[TEXT BLOCK]
Things went on pretty quietly for some time, converts being made with ease in Germany, but only with difficulty in other parts. In 1623, however, the brethren suddenly made their appearance in Paris, and the inhabitants of the city were surprised on the 3rd of March to find placarded on the walls a manifesto to this effect:-"We, the deputies of the principal college of the brethren of the Rosie Cross, have taken up our abode, visible and invisible, in this city, by the grace of the Most High, towards whom are turned the hearts of the just. We show and teach without any books or symbols whatever, and we speak all sorts of languages in the countries wherein we deign to dwell, to draw mankind, our fellows, from error and to save them from death."
Whether this was a mere joke on the part of some of the wits of the day, it is certain that it created a very wide-spread sensation, and no little wonder and alarm, particularly amongst the clergy. Very soon pamphlets in opposition, and intended to warn the faithful, began to make their appearance. The earliest was called "A History of the Frightful Compacts entered into between the Devil and the Pretended Invisibles, with their Damnable Instructions, the Deplorable Ruin of their Disciples, and their Miserable End." This was followed by another of a far more ambitious character, pretending to ability to explain all the peculiarities and mysteries of the strange intruders. It was called "An examination of the New Cabala of the Brethren of the Rosie-Cross, who have lately come to reside in the city of Paris, with the History of their Manners, the Wonders worked by them, and many other particulars."
As the books sold and circulated the sensation and alarm in the breasts of the people largely increased, approaching almost to a kind of panic. Ridicule and laugh as some would, it was impossible to disguise the fact that a vast number of the population went in bodily fear of this mysterious sect, whose members they had never seen. It was believed that the Rosicrucians could transport themselves from place to place with the rapidity almost of thought, and that they took delight in cheating and tormenting unhappy citizens, especially such as had sinned against the laws of morality. Then very naturally came the wildest and most unlikely stories, which, as is usual with such things, in spite of all their folly, were soon propagated far and wide, and increased the general alarm.

[TASK SET]
**A.** Reproduce the stretch of the passage on the Rosicrucians in Paris from "As the books" through "the general alarm.".
**B.** Swap "Придбати" for "Купити" in the stretch of rows from the one containing "[61-80] (77, 2314)" through the one containing "Feed de comentarios (198, 1159)". Return only those rows, with everything else left as it stands.

[DATA EXCERPTS]
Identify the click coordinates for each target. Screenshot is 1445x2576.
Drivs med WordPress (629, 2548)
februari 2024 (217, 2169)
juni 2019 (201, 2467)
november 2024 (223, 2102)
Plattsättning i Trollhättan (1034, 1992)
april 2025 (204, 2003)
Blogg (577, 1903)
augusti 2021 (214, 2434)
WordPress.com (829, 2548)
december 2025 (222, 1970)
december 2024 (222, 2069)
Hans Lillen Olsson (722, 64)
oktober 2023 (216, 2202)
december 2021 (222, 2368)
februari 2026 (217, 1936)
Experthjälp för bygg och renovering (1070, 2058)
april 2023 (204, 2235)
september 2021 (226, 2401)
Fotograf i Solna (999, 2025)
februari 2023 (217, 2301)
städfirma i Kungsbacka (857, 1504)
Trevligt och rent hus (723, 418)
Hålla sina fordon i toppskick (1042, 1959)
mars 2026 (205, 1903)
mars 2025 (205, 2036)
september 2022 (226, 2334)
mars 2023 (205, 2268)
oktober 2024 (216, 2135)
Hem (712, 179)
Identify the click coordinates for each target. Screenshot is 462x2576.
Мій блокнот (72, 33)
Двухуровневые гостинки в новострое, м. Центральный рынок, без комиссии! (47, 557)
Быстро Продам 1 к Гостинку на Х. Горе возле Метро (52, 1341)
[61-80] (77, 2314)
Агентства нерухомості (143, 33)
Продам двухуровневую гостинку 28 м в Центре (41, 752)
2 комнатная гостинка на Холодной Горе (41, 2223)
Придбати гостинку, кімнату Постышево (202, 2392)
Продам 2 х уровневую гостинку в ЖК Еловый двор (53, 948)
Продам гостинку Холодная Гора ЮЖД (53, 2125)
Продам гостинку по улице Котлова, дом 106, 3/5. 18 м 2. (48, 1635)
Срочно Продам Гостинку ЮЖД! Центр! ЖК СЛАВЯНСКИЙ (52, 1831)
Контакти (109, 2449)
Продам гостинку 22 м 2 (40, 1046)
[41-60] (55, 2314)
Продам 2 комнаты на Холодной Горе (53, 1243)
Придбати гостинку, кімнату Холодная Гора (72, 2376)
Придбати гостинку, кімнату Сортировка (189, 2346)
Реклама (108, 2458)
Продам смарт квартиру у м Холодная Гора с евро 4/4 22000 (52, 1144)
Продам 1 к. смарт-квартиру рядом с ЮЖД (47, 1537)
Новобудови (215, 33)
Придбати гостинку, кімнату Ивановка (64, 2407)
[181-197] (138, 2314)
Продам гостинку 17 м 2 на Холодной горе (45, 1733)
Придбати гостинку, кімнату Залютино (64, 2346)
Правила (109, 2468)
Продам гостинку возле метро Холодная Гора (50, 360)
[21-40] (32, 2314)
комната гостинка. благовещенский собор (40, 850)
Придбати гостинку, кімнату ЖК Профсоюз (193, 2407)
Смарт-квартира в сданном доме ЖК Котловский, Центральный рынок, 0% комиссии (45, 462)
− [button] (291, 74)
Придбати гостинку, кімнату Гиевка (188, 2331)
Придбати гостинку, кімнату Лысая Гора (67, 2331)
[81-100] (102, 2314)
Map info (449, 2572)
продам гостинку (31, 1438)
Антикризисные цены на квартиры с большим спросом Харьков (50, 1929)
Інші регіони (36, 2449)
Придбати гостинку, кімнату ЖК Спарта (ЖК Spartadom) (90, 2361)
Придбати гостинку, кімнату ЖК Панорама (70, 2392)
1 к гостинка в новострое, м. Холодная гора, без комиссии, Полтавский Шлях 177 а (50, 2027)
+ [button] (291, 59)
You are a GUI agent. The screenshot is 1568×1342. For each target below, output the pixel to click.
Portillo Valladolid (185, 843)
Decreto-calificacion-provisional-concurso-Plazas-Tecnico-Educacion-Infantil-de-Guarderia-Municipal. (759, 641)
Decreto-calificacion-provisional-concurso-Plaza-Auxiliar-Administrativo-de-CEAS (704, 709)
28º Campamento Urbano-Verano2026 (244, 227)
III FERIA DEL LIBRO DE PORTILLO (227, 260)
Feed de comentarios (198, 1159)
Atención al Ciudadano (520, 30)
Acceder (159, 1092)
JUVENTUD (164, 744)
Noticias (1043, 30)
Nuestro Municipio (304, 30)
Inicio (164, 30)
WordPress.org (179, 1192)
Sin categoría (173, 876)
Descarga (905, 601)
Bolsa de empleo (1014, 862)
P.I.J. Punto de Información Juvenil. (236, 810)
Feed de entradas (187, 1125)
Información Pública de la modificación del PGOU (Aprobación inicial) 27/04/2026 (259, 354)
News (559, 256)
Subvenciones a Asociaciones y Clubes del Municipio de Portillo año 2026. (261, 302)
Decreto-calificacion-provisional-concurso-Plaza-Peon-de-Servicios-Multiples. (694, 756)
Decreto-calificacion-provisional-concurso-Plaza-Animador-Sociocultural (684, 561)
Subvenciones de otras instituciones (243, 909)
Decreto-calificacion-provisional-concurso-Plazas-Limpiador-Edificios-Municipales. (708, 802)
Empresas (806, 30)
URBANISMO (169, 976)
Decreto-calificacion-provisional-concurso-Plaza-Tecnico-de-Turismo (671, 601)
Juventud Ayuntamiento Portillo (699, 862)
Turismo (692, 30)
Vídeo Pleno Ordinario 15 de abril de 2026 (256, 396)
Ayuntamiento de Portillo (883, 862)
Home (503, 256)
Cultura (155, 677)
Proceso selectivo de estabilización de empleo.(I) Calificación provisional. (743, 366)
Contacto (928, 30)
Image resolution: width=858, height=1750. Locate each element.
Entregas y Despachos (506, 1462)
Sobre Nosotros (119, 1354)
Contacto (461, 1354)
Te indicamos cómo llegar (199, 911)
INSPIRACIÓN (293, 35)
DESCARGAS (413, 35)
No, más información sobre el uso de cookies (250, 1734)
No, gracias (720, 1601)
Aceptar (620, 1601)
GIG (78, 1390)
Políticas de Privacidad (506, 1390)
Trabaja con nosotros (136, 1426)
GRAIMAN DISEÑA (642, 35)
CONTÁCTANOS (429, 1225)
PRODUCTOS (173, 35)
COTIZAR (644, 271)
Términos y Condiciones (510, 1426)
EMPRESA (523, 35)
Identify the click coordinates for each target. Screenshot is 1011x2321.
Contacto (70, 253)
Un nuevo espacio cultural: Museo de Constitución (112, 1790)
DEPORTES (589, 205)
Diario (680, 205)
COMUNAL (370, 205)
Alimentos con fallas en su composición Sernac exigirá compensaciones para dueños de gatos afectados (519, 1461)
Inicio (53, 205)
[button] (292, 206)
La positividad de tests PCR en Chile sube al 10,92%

[RESPONSES IN ORDER]
**A.**
As the books sold and circulated the sensation and alarm in the breasts of the people largely increased, approaching almost to a kind of panic. Ridicule and laugh as some would, it was impossible to disguise the fact that a vast number of the population went in bodily fear of this mysterious sect, whose members they had never seen. It was believed that the Rosicrucians could transport themselves from place to place with the rapidity almost of thought, and that they took delight in cheating and tormenting unhappy citizens, especially such as had sinned against the laws of morality. Then very naturally came the wildest and most unlikely stories, which, as is usual with such things, in spite of all their folly, were soon propagated far and wide, and increased the general alarm.

**B.**
[61-80] (77, 2314)
Агентства нерухомості (143, 33)
Продам двухуровневую гостинку 28 м в Центре (41, 752)
2 комнатная гостинка на Холодной Горе (41, 2223)
Купити гостинку, кімнату Постышево (202, 2392)
Продам 2 х уровневую гостинку в ЖК Еловый двор (53, 948)
Продам гостинку Холодная Гора ЮЖД (53, 2125)
Продам гостинку по улице Котлова, дом 106, 3/5. 18 м 2. (48, 1635)
Срочно Продам Гостинку ЮЖД! Центр! ЖК СЛАВЯНСКИЙ (52, 1831)
Контакти (109, 2449)
Продам гостинку 22 м 2 (40, 1046)
[41-60] (55, 2314)
Продам 2 комнаты на Холодной Горе (53, 1243)
Купити гостинку, кімнату Холодная Гора (72, 2376)
Купити гостинку, кімнату Сортировка (189, 2346)
Реклама (108, 2458)
Продам смарт квартиру у м Холодная Гора с евро 4/4 22000 (52, 1144)
Продам 1 к. смарт-квартиру рядом с ЮЖД (47, 1537)
Новобудови (215, 33)
Купити гостинку, кімнату Ивановка (64, 2407)
[181-197] (138, 2314)
Продам гостинку 17 м 2 на Холодной горе (45, 1733)
Купити гостинку, кімнату Залютино (64, 2346)
Правила (109, 2468)
Продам гостинку возле метро Холодная Гора (50, 360)
[21-40] (32, 2314)
комната гостинка. благовещенский собор (40, 850)
Купити гостинку, кімнату ЖК Профсоюз (193, 2407)
Смарт-квартира в сданном доме ЖК Котловский, Центральный рынок, 0% комиссии (45, 462)
− [button] (291, 74)
Купити гостинку, кімнату Гиевка (188, 2331)
Купити гостинку, кімнату Лысая Гора (67, 2331)
[81-100] (102, 2314)
Map info (449, 2572)
продам гостинку (31, 1438)
Антикризисные цены на квартиры с большим спросом Харьков (50, 1929)
Інші регіони (36, 2449)
Купити гостинку, кімнату ЖК Спарта (ЖК Spartadom) (90, 2361)
Купити гостинку, кімнату ЖК Панорама (70, 2392)
1 к гостинка в новострое, м. Холодная гора, без комиссии, Полтавский Шлях 177 а (50, 2027)
+ [button] (291, 59)
You are a GUI agent. The screenshot is 1568×1342. For each target below, output the pixel to click.
Portillo Valladolid (185, 843)
Decreto-calificacion-provisional-concurso-Plazas-Tecnico-Educacion-Infantil-de-Guarderia-Municipal. (759, 641)
Decreto-calificacion-provisional-concurso-Plaza-Auxiliar-Administrativo-de-CEAS (704, 709)
28º Campamento Urbano-Verano2026 (244, 227)
III FERIA DEL LIBRO DE PORTILLO (227, 260)
Feed de comentarios (198, 1159)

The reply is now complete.